Court Decision Suspends USDA’s Efforts to Establish National Animal Identification System (NAIS) |

Court Decision Suspends USDA’s Efforts to Establish National Animal Identification System (NAIS)

Billings, Mont. – R-CALF USA was pleased to learn that on June 4, 2008, the U.S. District Court – District of Columbia forced the U.S. Department of Agriculture (USDA) to suspend indefinitely its plan to establish a new Privacy Act system of records titled “National Animal Identification System (NAIS).” In April, USDA proposed to establish the NAIS system of records, which was to become effective June 9, 2008, and had published a notice soliciting public comments. R-CALF USA and other organizations submitted comments with the agency in opposition to USDA’s plan. The court-ordered suspension was a result of the Mary-Louise Zanoni v. United States Department of Agriculture case. The suspension was published in Tuesday’s Federal Register.

In its comments to USDA, R-CALF USA states: “R-CALF maintains that USDA has misrepresented the purpose, scope and nature of its proposed new system of records, and that USDA’s actual purposes of the proposed new system was simply to develop a national registry of real, personal and private property.”

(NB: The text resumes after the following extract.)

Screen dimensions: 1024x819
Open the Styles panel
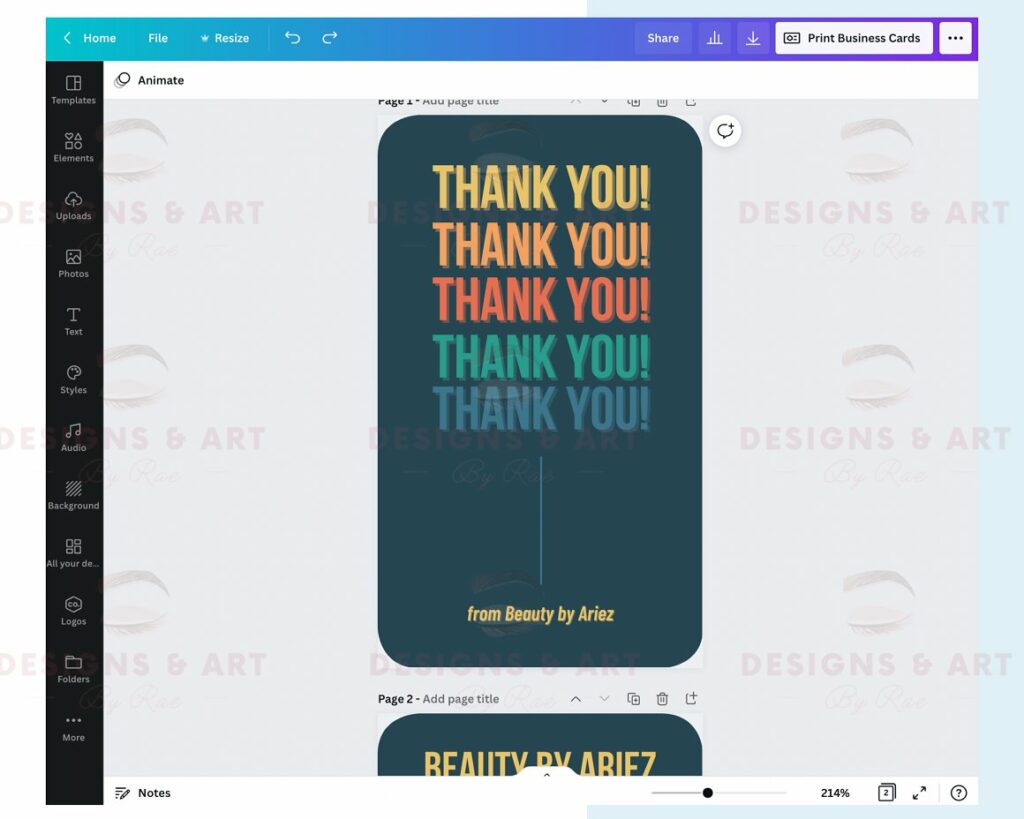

“In fact, it is R-CALF’s position that the actual scope of this NAIS registry was anything but voluntary, as media reports indicate there likely are thousands of U.S. citizens whose property was added to the NAIS registry against their will or without their knowledge,” said R-CALF USA President Max Thornsberry, a Missouri veterinarian who also chairs the group’s animal health committee.

“It’s also important to note that USDA has provided no evidence to demonstrate that the NAIS registry is even feasible, as no cost/benefit analysis has been conducted to determine if the cost of NAIS to food-animal owners can be recovered in the marketplace, nor has USDA provided evidence to show that things like normal loss of ear tags, data entry errors and/or computer malfunctions would not effectively thwart any traceback efforts,” Thornsberry pointed out. “As a result of this lack of information, USDA cannot justify the need for its NAIS system or its related proposal for a new system of records.